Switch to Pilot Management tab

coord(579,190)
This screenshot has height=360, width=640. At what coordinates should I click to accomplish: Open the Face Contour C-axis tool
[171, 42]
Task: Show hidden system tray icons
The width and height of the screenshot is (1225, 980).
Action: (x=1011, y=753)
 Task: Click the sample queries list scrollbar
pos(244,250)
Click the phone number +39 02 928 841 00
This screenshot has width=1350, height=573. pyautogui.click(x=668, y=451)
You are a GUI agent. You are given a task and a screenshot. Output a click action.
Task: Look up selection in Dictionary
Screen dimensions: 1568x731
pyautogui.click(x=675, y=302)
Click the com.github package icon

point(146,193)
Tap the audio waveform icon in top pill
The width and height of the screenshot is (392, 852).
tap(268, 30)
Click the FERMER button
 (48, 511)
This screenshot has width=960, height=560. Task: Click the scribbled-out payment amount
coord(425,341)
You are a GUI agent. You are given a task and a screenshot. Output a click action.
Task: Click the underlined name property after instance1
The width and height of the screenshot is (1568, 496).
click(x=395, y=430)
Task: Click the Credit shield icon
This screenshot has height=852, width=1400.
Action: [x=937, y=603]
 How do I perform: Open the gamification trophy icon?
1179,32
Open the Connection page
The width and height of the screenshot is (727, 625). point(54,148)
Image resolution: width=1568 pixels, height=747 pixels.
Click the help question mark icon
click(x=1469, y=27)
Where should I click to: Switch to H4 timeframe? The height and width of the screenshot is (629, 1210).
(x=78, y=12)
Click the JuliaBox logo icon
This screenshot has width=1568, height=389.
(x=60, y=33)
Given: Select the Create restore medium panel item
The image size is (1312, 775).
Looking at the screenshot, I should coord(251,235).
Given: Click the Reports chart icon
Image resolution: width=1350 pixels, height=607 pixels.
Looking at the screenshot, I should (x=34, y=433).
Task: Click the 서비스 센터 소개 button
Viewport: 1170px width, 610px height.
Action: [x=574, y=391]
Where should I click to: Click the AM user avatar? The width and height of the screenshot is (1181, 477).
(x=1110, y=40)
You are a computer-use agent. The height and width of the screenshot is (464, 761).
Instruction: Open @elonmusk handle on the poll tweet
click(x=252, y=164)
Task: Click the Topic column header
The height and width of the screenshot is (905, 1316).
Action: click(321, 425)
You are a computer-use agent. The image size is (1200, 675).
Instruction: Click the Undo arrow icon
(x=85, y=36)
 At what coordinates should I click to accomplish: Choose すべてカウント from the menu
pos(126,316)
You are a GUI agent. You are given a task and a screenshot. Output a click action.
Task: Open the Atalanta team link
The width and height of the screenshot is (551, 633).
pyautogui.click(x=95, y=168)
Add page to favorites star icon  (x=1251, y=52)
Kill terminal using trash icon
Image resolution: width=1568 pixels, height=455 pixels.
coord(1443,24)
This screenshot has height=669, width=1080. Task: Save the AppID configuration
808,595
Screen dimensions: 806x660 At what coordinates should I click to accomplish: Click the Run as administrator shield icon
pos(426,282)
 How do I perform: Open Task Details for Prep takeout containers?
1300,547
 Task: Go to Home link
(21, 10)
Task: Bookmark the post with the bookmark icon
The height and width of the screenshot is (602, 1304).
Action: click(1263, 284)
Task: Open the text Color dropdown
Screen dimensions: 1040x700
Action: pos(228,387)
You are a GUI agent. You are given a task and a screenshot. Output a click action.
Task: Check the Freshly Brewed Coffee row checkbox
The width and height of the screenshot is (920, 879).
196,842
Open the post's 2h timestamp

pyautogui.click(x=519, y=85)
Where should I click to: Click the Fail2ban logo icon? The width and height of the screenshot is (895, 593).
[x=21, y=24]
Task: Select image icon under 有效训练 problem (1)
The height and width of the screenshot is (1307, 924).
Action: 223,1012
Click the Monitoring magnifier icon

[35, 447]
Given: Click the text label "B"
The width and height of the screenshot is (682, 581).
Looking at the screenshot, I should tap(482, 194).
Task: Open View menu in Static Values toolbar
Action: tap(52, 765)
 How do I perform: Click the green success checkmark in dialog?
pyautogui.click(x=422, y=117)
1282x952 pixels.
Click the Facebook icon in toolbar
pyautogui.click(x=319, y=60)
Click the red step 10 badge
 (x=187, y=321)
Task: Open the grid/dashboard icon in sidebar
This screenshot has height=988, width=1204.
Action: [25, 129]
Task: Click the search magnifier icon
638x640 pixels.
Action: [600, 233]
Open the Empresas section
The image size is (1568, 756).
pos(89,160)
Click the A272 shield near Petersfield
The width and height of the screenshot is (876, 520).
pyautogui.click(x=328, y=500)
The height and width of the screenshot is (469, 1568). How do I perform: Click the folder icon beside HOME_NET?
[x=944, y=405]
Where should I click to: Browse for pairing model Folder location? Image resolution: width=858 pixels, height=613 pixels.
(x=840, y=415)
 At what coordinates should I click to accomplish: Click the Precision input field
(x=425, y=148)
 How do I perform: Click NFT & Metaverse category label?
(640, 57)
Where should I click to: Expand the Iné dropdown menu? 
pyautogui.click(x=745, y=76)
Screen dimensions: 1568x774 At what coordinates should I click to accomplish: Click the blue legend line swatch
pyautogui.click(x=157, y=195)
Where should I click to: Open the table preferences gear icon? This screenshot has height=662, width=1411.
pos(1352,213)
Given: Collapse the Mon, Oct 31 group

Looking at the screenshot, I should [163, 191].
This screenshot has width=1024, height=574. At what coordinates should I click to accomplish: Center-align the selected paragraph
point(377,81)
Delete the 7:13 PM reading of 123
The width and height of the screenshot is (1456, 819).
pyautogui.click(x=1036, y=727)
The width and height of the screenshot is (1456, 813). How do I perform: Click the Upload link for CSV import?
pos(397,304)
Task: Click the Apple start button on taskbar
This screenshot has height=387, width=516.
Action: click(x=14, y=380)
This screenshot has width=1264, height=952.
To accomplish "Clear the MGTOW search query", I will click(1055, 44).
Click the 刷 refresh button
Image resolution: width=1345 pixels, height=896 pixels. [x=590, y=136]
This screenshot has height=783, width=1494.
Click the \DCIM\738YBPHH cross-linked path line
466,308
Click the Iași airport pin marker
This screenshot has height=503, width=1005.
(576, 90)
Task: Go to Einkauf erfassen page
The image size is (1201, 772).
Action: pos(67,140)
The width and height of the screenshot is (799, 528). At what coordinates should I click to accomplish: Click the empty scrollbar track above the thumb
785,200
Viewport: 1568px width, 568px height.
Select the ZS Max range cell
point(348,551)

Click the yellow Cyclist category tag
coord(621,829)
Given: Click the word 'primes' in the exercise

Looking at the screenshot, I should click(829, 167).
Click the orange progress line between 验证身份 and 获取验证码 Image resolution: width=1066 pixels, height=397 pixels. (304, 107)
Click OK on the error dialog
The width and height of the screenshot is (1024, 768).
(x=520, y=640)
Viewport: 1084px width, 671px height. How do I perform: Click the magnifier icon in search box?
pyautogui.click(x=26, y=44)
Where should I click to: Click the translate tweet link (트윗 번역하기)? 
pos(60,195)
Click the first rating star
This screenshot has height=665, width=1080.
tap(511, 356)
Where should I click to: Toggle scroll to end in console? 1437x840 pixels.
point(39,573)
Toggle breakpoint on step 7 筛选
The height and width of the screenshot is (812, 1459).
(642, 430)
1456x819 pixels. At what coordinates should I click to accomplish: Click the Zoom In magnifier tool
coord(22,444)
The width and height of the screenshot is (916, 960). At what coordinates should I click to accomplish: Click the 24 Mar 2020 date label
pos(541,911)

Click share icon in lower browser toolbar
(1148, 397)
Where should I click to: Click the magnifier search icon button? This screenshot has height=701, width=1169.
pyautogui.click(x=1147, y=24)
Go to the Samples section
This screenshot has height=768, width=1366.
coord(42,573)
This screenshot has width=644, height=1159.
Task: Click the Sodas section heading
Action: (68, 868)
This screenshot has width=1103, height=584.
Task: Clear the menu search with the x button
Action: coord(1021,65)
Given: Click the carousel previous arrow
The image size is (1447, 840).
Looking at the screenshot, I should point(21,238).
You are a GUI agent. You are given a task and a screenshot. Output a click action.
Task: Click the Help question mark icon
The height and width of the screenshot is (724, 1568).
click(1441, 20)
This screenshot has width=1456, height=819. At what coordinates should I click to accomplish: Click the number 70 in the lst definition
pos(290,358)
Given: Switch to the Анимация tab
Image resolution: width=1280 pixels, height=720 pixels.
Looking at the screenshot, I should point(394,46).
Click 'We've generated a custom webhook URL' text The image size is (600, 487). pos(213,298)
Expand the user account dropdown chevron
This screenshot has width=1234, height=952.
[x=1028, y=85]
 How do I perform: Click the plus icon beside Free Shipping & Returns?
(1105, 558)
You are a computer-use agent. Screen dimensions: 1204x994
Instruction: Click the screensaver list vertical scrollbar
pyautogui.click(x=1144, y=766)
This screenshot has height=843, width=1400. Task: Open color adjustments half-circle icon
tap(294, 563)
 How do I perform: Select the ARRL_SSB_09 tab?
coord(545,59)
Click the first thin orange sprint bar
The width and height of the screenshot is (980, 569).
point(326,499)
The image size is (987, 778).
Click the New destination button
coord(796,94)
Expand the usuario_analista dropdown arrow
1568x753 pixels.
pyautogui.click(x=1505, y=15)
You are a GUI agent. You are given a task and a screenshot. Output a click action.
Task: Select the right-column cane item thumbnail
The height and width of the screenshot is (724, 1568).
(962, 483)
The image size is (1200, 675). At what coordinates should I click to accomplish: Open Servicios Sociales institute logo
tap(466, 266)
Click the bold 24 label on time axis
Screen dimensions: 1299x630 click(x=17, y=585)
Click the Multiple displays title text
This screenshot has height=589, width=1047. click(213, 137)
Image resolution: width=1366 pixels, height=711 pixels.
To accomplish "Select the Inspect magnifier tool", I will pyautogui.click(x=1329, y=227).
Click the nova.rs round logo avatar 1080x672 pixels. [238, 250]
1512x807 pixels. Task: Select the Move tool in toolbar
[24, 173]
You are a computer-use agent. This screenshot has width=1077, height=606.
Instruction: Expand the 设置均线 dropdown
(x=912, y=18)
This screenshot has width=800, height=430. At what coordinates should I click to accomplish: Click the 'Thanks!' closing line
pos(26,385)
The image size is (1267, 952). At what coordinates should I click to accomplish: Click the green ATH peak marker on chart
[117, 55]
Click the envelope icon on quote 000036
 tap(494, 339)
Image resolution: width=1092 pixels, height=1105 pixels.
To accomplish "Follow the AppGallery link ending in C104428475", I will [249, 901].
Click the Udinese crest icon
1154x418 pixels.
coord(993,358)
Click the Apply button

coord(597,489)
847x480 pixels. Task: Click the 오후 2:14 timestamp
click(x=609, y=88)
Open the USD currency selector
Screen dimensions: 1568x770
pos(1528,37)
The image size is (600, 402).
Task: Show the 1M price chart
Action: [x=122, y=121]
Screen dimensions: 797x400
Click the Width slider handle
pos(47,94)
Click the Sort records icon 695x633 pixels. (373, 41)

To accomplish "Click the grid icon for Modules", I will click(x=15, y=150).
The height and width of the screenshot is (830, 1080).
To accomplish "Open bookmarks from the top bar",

______________________________

# WHAT IS EXPECTED
Copy the records word for word, from the line containing "Image resolution: width=1568 pixels, height=747" up to and including the line containing "pos(126,316)".

# ANSWER FOR THIS EXERCISE
Image resolution: width=1568 pixels, height=747 pixels.
Click the help question mark icon
click(x=1469, y=27)
Where should I click to: Switch to H4 timeframe? The height and width of the screenshot is (629, 1210).
(x=78, y=12)
Click the JuliaBox logo icon
This screenshot has width=1568, height=389.
(x=60, y=33)
Given: Select the Create restore medium panel item
The image size is (1312, 775).
Looking at the screenshot, I should coord(251,235).
Given: Click the Reports chart icon
Image resolution: width=1350 pixels, height=607 pixels.
Looking at the screenshot, I should (x=34, y=433).
Task: Click the 서비스 센터 소개 button
Viewport: 1170px width, 610px height.
Action: [x=574, y=391]
Where should I click to: Click the AM user avatar? The width and height of the screenshot is (1181, 477).
(x=1110, y=40)
You are a computer-use agent. The height and width of the screenshot is (464, 761).
Instruction: Open @elonmusk handle on the poll tweet
click(x=252, y=164)
Task: Click the Topic column header
The height and width of the screenshot is (905, 1316).
Action: click(321, 425)
You are a computer-use agent. The image size is (1200, 675).
Instruction: Click the Undo arrow icon
(x=85, y=36)
 At what coordinates should I click to accomplish: Choose すべてカウント from the menu
pos(126,316)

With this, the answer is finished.